The reality is Bonnaroo serves as an annual check-up on the state of social media. New and old tools alike are put to the test, and we learn a lot in the process.
One of those new tools that will likely change the game this year is Vine, which some call a mix between YouTube and Instagram. It’s a new app that allows users to capture and share short, looping videos — almost like animated GIFs with audio.
(LiL iFFy. Photo by Rachel Wise)
Vine also happens to be a favorite among the members of rap act LiL iFFy, the only Knoxville artist invited to this year’s Bonnaroo.
“I like how easy it is to use and the ability to crudely edit together tiny, six-second films,” said Thomas Thibus, producer for LiL iFFy. “It’s super simple and super effective.”
Hip-hop acts and Bonnaroo might not seem like a natural pair, but you’d be surprised.

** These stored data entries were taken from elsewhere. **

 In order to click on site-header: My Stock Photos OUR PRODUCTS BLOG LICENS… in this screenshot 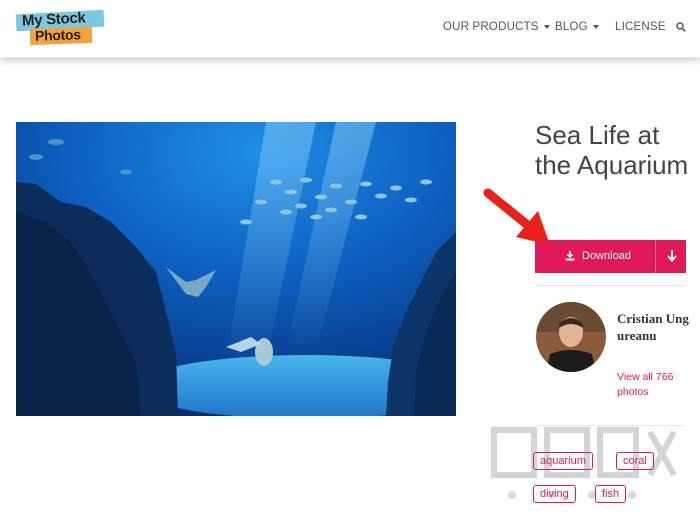, I will do `click(350, 29)`.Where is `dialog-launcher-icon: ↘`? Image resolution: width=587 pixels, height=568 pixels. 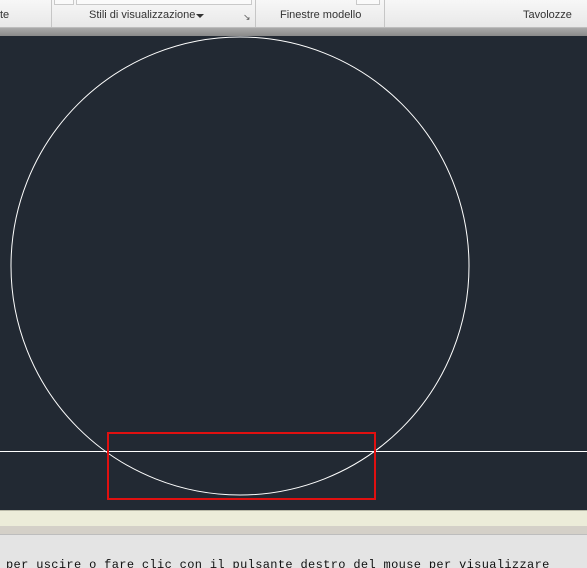 dialog-launcher-icon: ↘ is located at coordinates (247, 17). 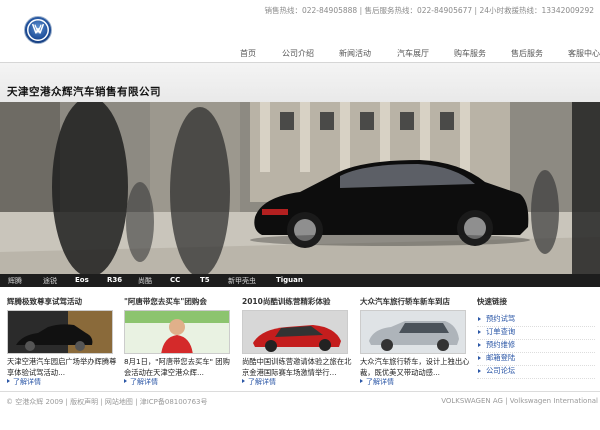 What do you see at coordinates (44, 302) in the screenshot?
I see `news-title-1: 辉腾极致尊享试驾活动` at bounding box center [44, 302].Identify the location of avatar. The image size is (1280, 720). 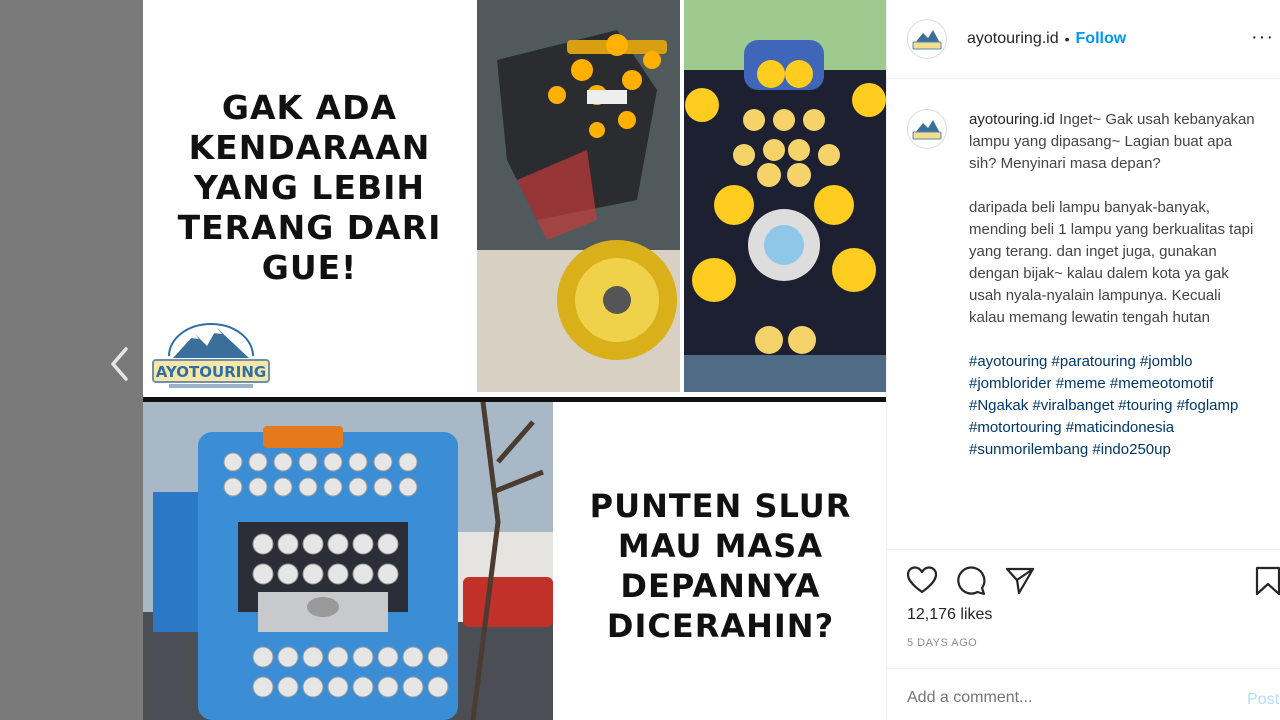
(927, 39).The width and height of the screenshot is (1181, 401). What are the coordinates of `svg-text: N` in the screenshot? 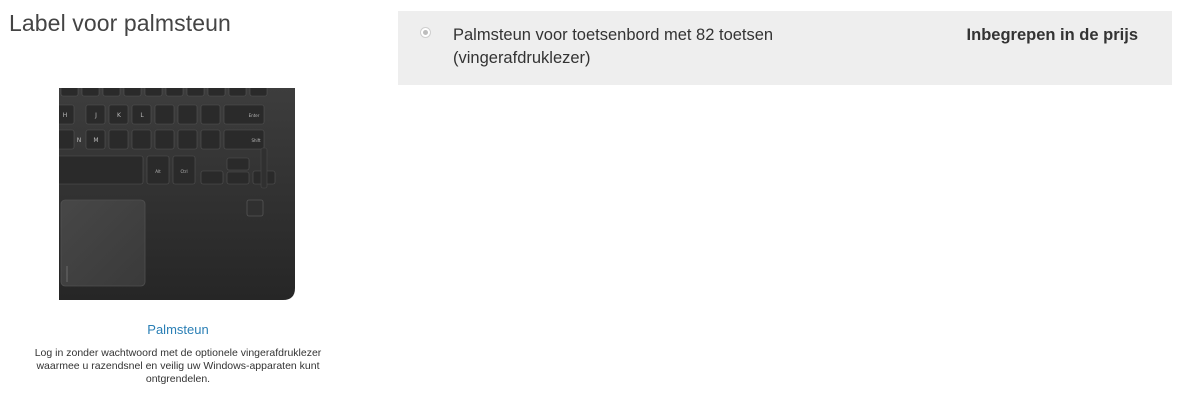 It's located at (80, 140).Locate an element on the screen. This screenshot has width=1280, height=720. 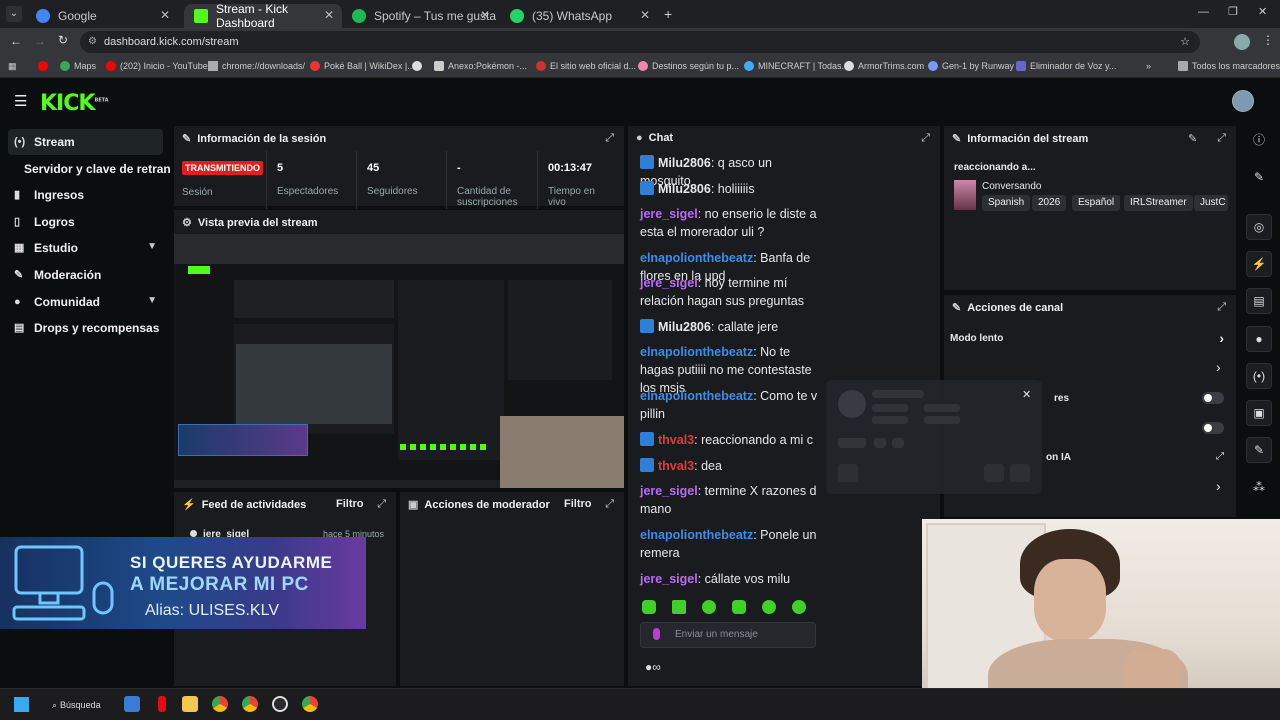
bookmark-armortrims: ArmorTrims.com is located at coordinates (884, 66).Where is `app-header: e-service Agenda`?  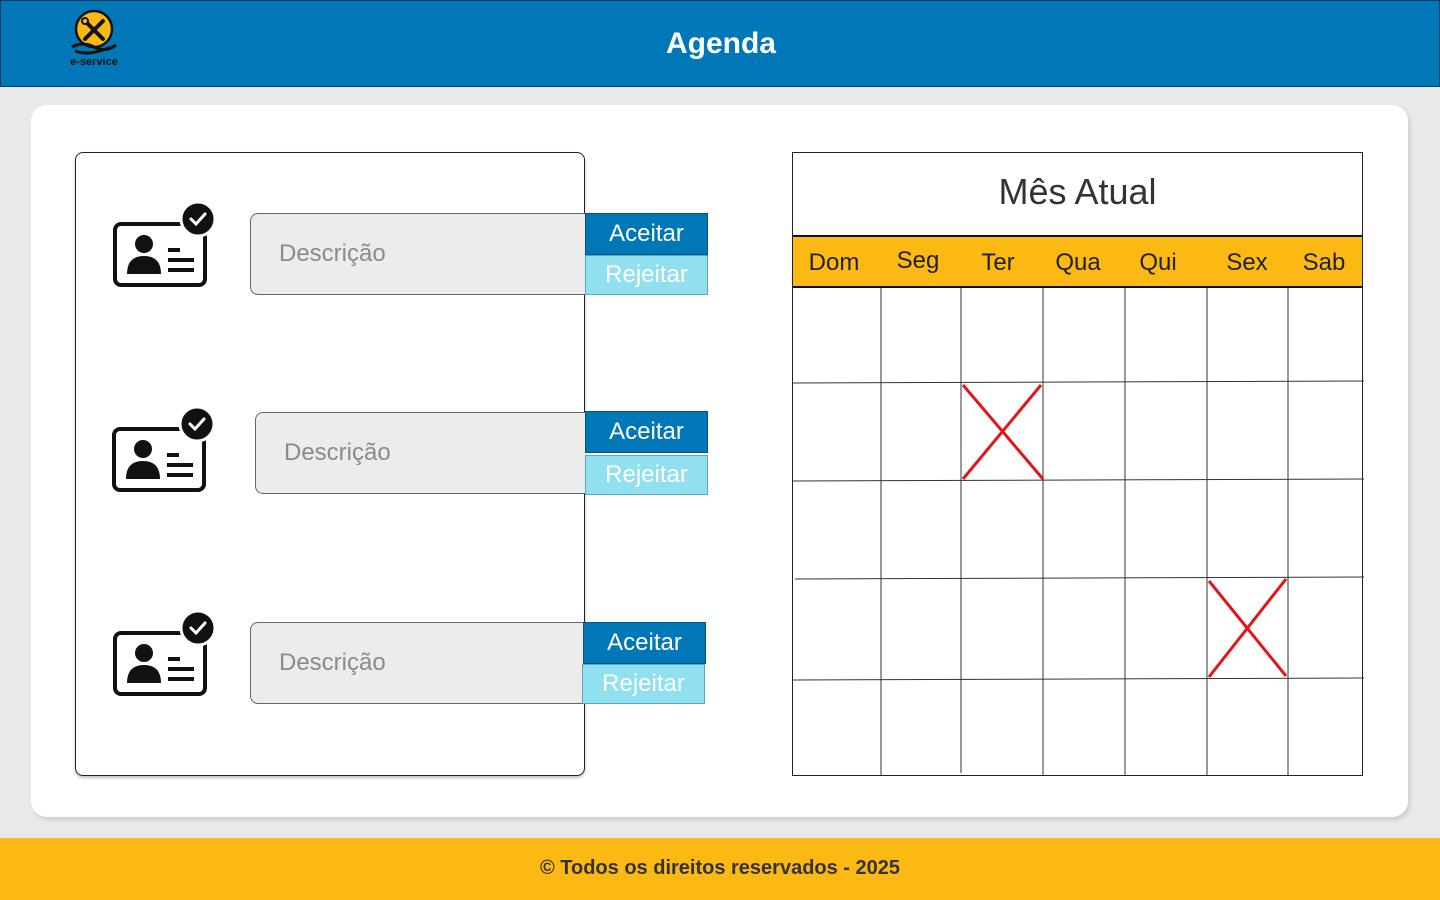
app-header: e-service Agenda is located at coordinates (720, 44).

A couple of years ago, VH1 analyzed data culled from social media and found that hip-hop and rap artists crushed the competition on social media.
It may seem surprising that hip-hop would dominate anything at Bonnaroo, the giant music festival (and party) that began in Tennessee a decade ago with hippie-ish jam bands and roots rock. But this is what we discovered when using Next Big Sound to gather social media stats on all 150 or so acts on the lineup.
At knoxville.com, we’ve found similar results. I compiled a list of the top 10 most-watched Bonnaroo performance videos that we’ve posted over the years, and the top 2? Eminem and Lil Wayne. In fact, hip-hop artists comprise 4 of the total top 10.
It’s fitting, then, that this year, we have chosen to team up with LiL iFFy. Members of the Harry Potter rap group will be sharing content and allowing our readers to see the festival from a unique point of view.
(Photo by AP/Keystone, Martial Trezzini)
“We’ll share (posts) of various acts and behind-the-scenes stuff,” said Thibus, who performs under the name DJ Tom Ato. “It would be awesome to get some Vines of us with other artists.”